There are bad handshakers among us. You know a few people who come to mind right away. Dead fish handshakes and even worse, the knuckle buster. I once met a former NFL player who I knew going in probably didn’t like me, and that was confirmed by the handshake that nearly shattered each finger that belongs to my right hand.
I hate to hand shame, but some people have bad hands. I’ve long been complimented by my soft, smooth hands but some people aren’t as fortunate as me. If I see a sweaty, calloused hand, a mangled finger or nails in need of deep cleaning, call me crazy but I’d rather not touch it.
Where does this leave the high five?
While I’m in agreement the handshake must go, I’m not sure I’m comfortable going cold turkey on the high five. Fist bumps and daps made one hell of a move in American culture over the decades, but the high five is criminally underrated as a fantastic morale booster. I’m taking the glass half-full approach and project a boost in the high five community once we’re through with the pandemic.
Imagine you’re going into a job interview and instead of giving a nervous, grimy handshake, you hit your potential employer with a high five. Everybody feels better about the situation, tension is gone and you’re stoked to get this job. According to Inside Higher Ed, the average handshake duration is between 2-5 seconds. In a workforce that promotes efficiency, that’s an eternity. Hands connect for less than half a second with the high five.

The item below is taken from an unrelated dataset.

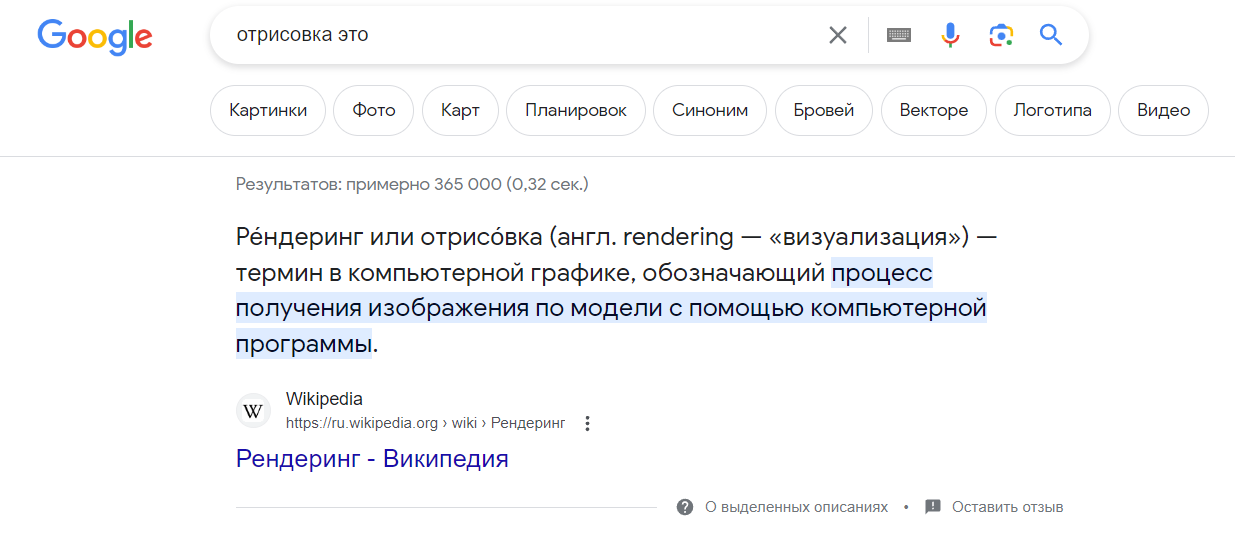Open Рендеринг - Википедия link
This screenshot has height=545, width=1235.
372,459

While high fives are undoubtedly essential to American camaraderie, that’s not to say we can’t alter it a little bit. Regardless of the coronavirus, we need to put an end to the double high five. Is that what it’s called? I have no idea, but the success rate of solid contact for both hands at the same time is incredibly low. Perfect example: the suites of NFL owners, who continue to embarrass themselves on national TV trying to perform the high risk, low reward task.
Can we take a second to discuss this failed high-five between Marvin and Andy? There’s NO WAY they can they lead this team to a Super Bowl. pic.twitter.com/DEKdFBCugu
— James Rapien (@JamesRapien) January 4, 2018
Lastly, let’s do away with the free throw low five. I’m guilty of this and almost 100% of the time I will go for a low five in an organized basketball game for my teammate no matter whether he made or missed the free throw. I could see this going away as one of the casualties of the coronavirus, and we’d all be better for it.
Years from now after greeting the young ones with a crisp, perfected high five, we’ll tell our grandchildren of this crazy thing we used to do called the handshake.